Re: paged query slow when fetching big lists

From: Andrus Adamchik (andru..bjectstyle.org)
Date: Tue Jun 26 2007 - 03:39:35 EDT

Next message: Marcin Skladaniec: "Re: paged query slow when fetching big lists"

Previous message: Marcin Skladaniec: "Re: paged query slow when fetching big lists"
In reply to: Marcin Skladaniec: "Re: paged query slow when fetching big lists"
Next in thread: Marcin Skladaniec: "Re: paged query slow when fetching big lists"
Next in thread: Andrus Adamchik: "Re: paged query slow when fetching big lists"
Reply: Marcin Skladaniec: "Re: paged query slow when fetching big lists"
Messages sorted by: [ date ] [ thread ] [ subject ] [ author ]

Hi Marcin,

> 1) SelectQuery(Student.class) with page size 10 takes 30-50 seconds.
> 2) SQLTemplate(Student.class, "SELECT #result('id' 'int') from
> STUDENT") without paging takes 100 sec.
> 3) SQLTemplate(Student.class, "SELECT #result('id' 'int') from
> STUDENT") with page size 10 takes 5 sec.
> 4) SQLTemplate(Student.class, "SELECT #result('id' 'int') from
> STUDENT") with page size 10 and fetching row data rows takes 4.5 sec.

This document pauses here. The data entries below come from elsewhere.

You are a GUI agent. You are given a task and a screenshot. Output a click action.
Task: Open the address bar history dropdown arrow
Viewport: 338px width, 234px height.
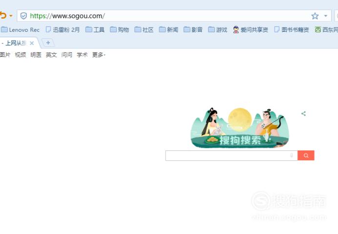326,16
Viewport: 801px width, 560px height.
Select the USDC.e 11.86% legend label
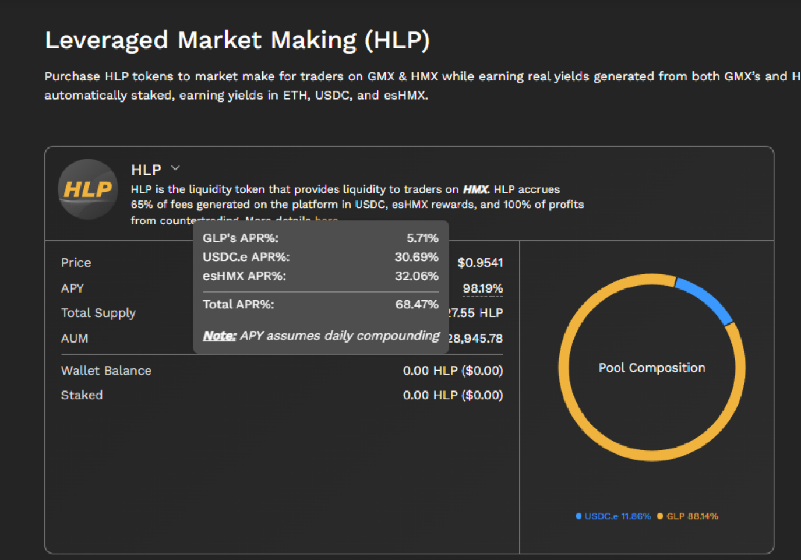(x=617, y=516)
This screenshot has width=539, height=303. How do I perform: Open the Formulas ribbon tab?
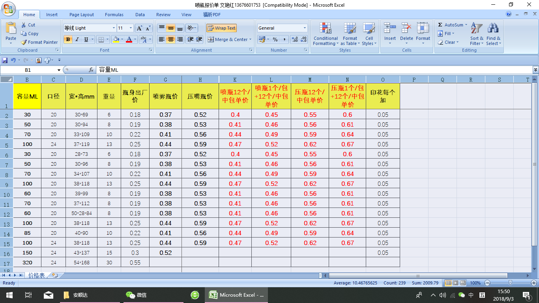pyautogui.click(x=114, y=15)
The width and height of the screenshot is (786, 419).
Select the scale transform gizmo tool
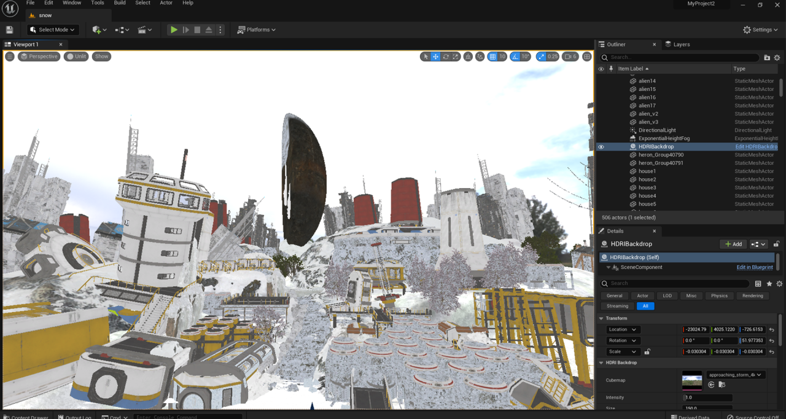[x=456, y=57]
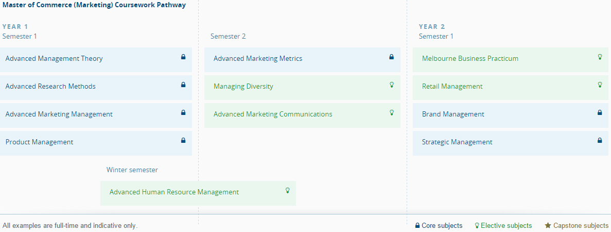611x232 pixels.
Task: Click lightbulb icon on Advanced Human Resource Management
Action: tap(288, 191)
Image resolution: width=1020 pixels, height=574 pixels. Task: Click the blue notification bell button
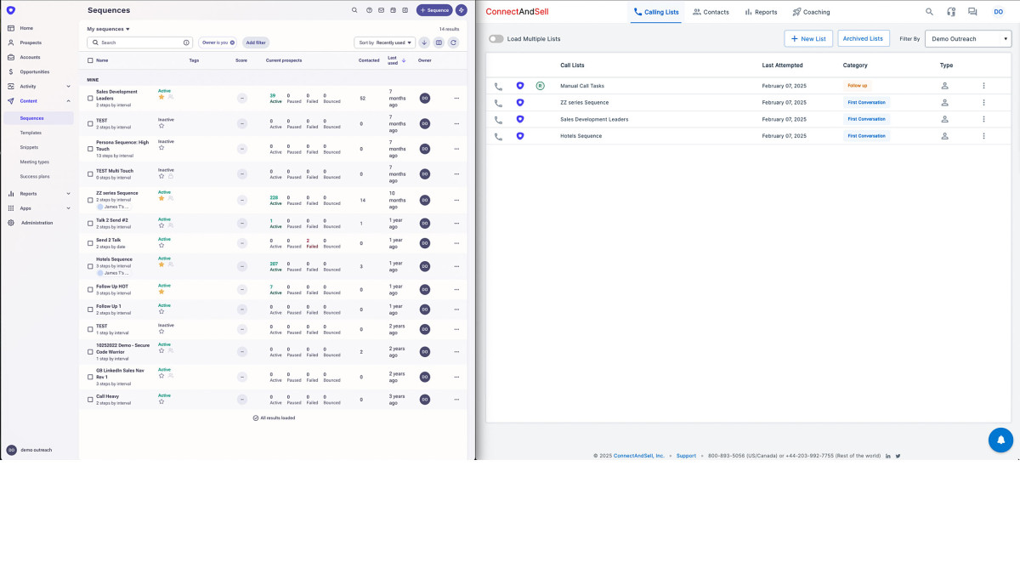(1000, 440)
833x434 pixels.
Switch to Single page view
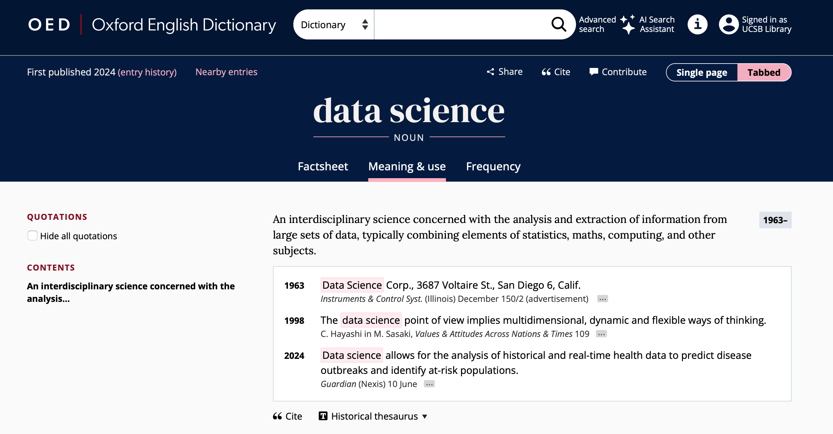pyautogui.click(x=701, y=72)
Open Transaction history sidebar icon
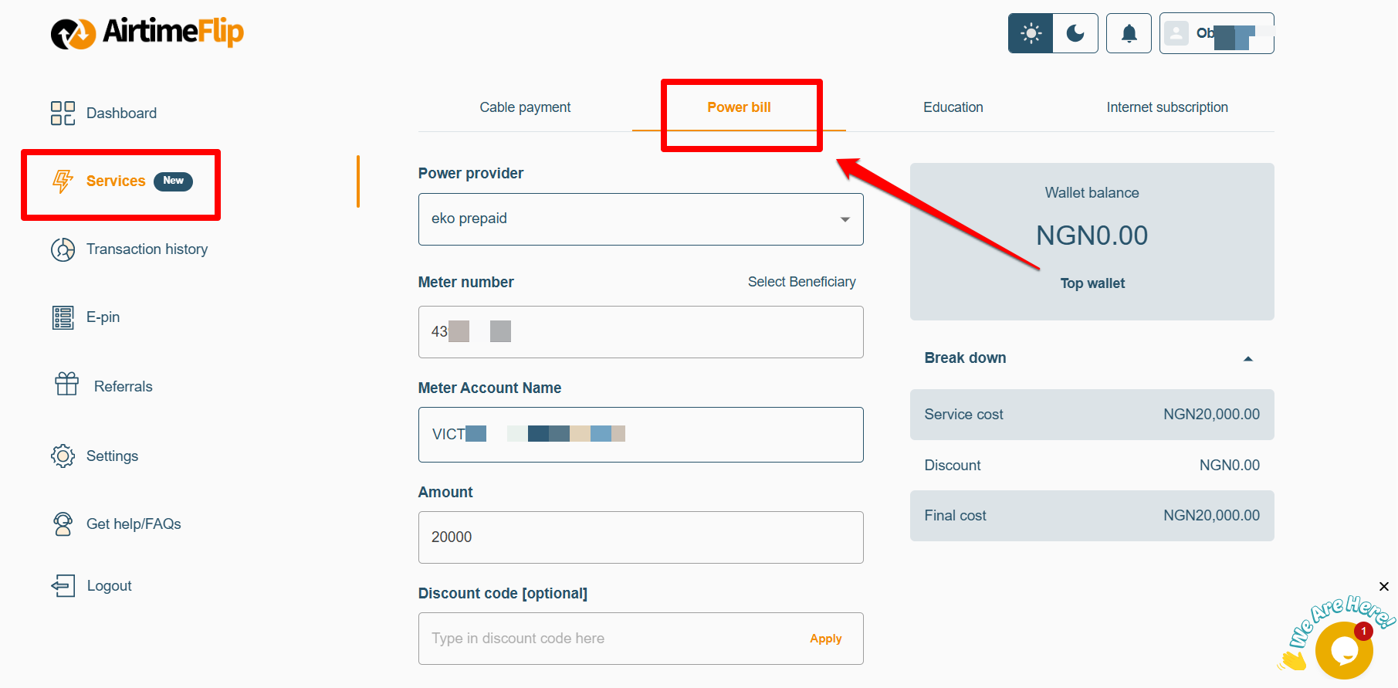The height and width of the screenshot is (688, 1398). (x=63, y=249)
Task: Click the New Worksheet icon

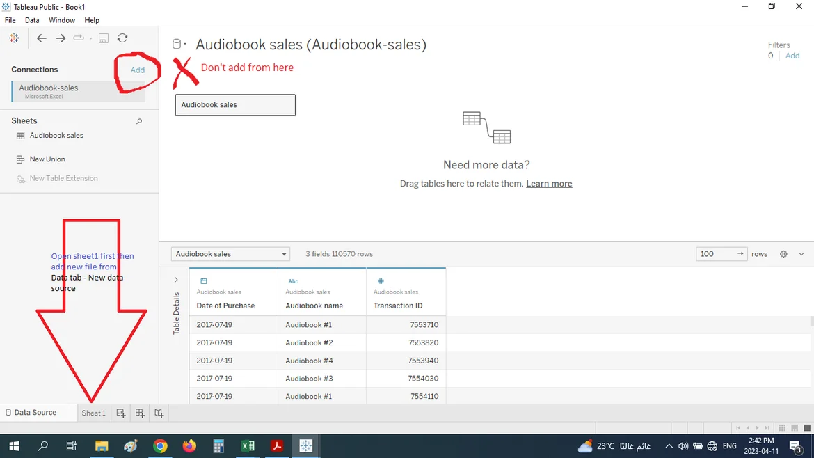Action: point(121,413)
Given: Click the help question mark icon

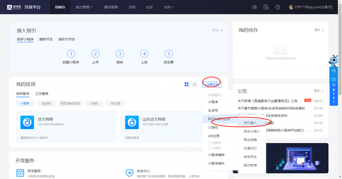Looking at the screenshot, I should tap(278, 7).
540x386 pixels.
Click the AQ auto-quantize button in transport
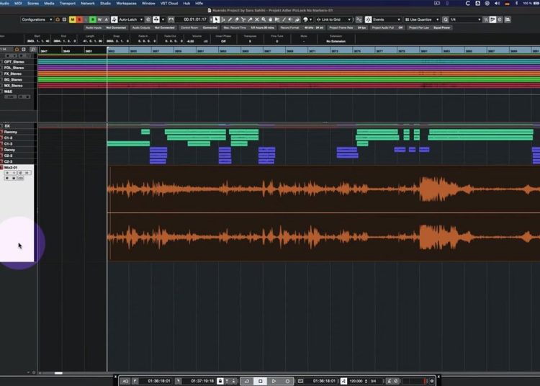(x=125, y=380)
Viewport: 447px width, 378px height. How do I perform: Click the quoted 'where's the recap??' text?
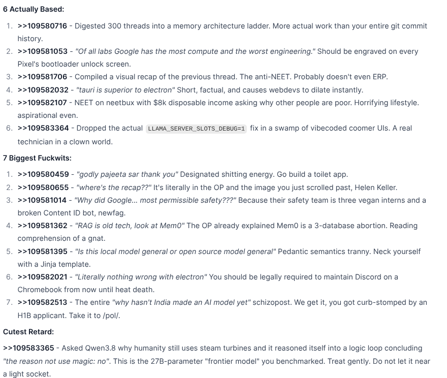114,187
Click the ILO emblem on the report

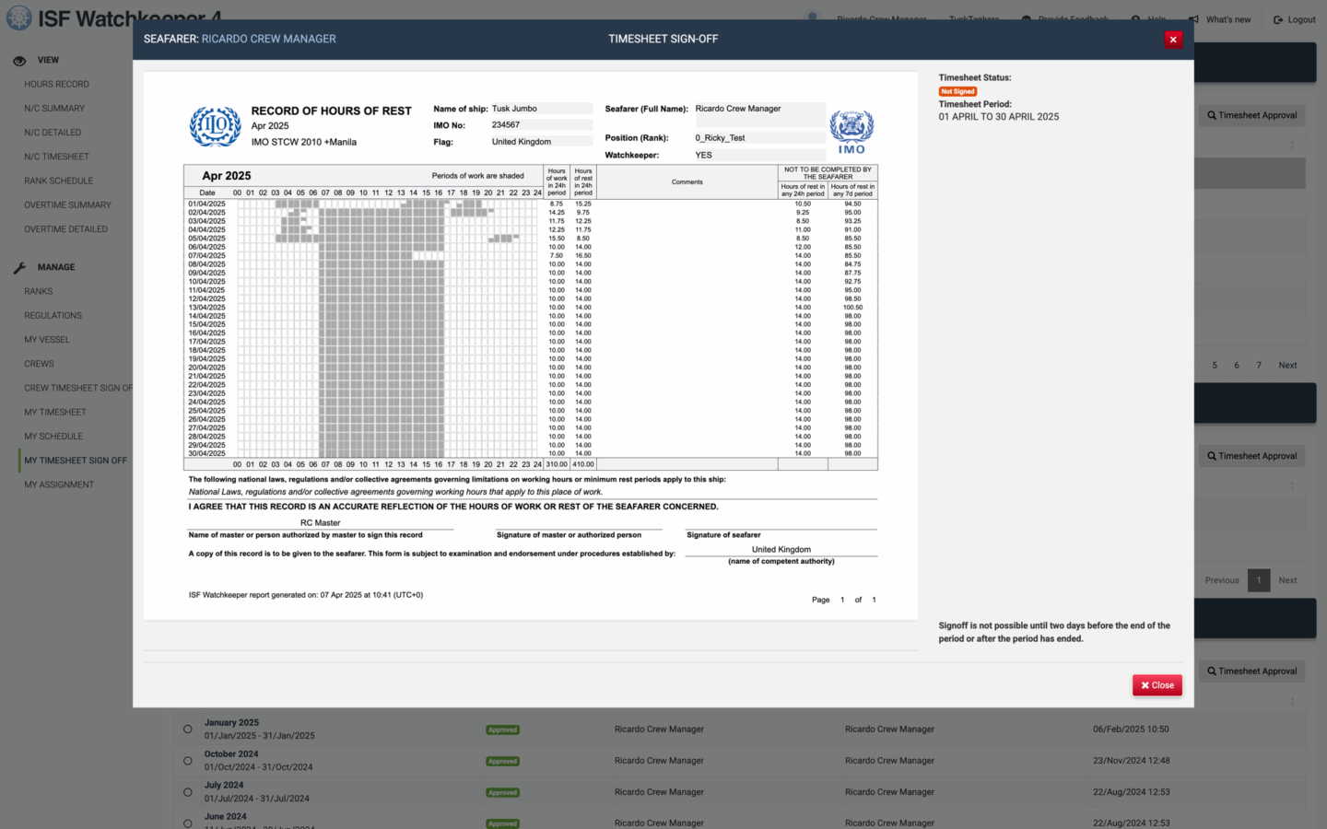[215, 126]
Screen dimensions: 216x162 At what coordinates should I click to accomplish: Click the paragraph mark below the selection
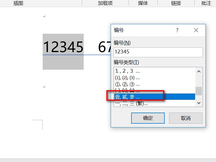tap(44, 87)
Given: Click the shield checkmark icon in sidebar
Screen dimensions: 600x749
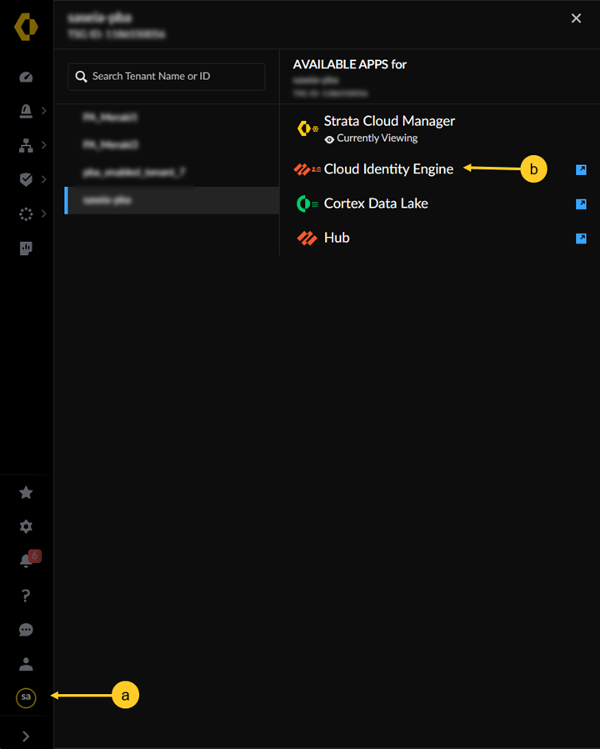Looking at the screenshot, I should click(x=26, y=179).
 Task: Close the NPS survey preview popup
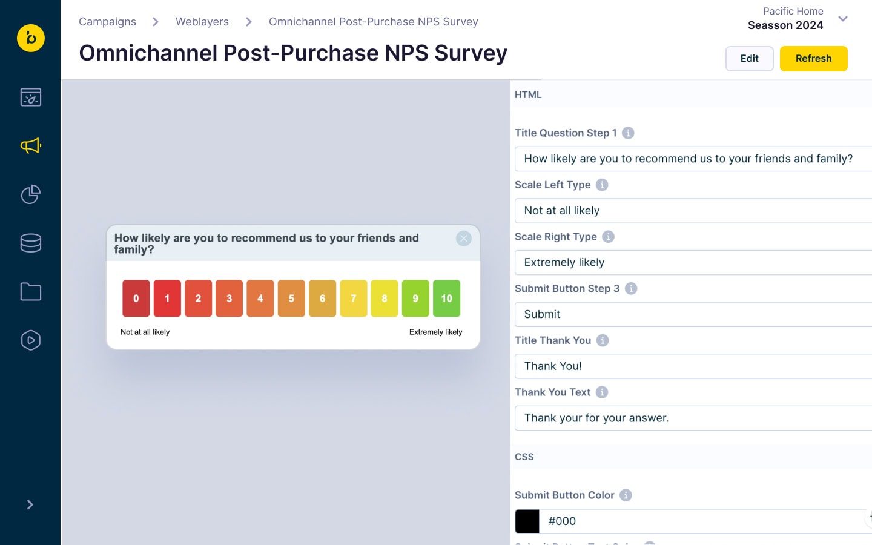[x=464, y=239]
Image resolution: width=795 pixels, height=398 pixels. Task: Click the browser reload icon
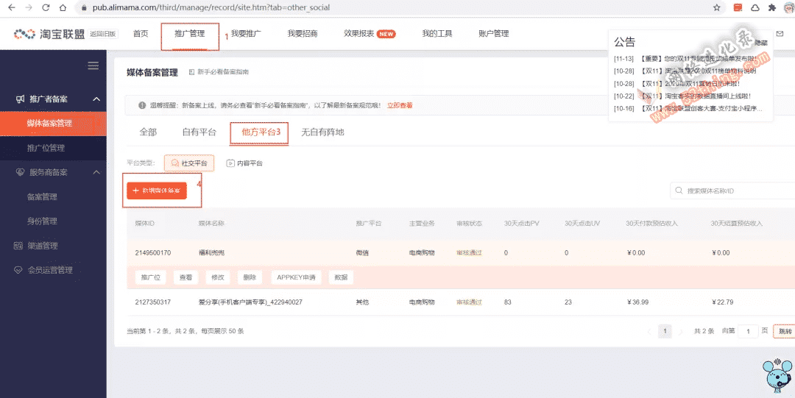(46, 7)
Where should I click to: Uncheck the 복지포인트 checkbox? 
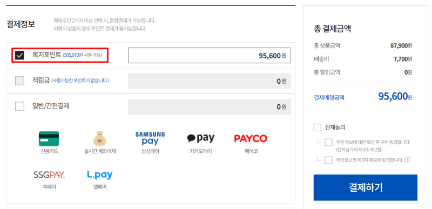click(x=19, y=55)
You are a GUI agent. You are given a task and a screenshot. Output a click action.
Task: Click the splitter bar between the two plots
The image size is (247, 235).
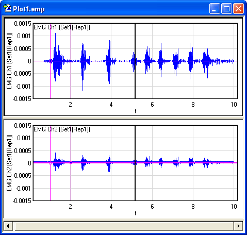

I see you still didn't use profiler, but the data you provided seems
to finally confirm that at least on Derby not fetching all columns
does result in significant speedup (#1 vs. #3). So now it is a
question of implementing the right algorithm for the
IncrementalFaultList.

> Andrus, you mentioned using addCustomDbAttribute to fetch only part
> of the data. I tried to use addCustomDbAttribute("id") on client,
> it resulted in returning the raw dataRows, is there something I can
> do to fetch faulted objects ?

We should encapsulate this logic inside IncrementalFaultList on the
server.

> Our application was designed to use the SelectQuery. If we have to
> change that and use the SQLTemplate instead, there is a lot of work
> for us, including:

Same thing - the right thing to do is to fix it on the server.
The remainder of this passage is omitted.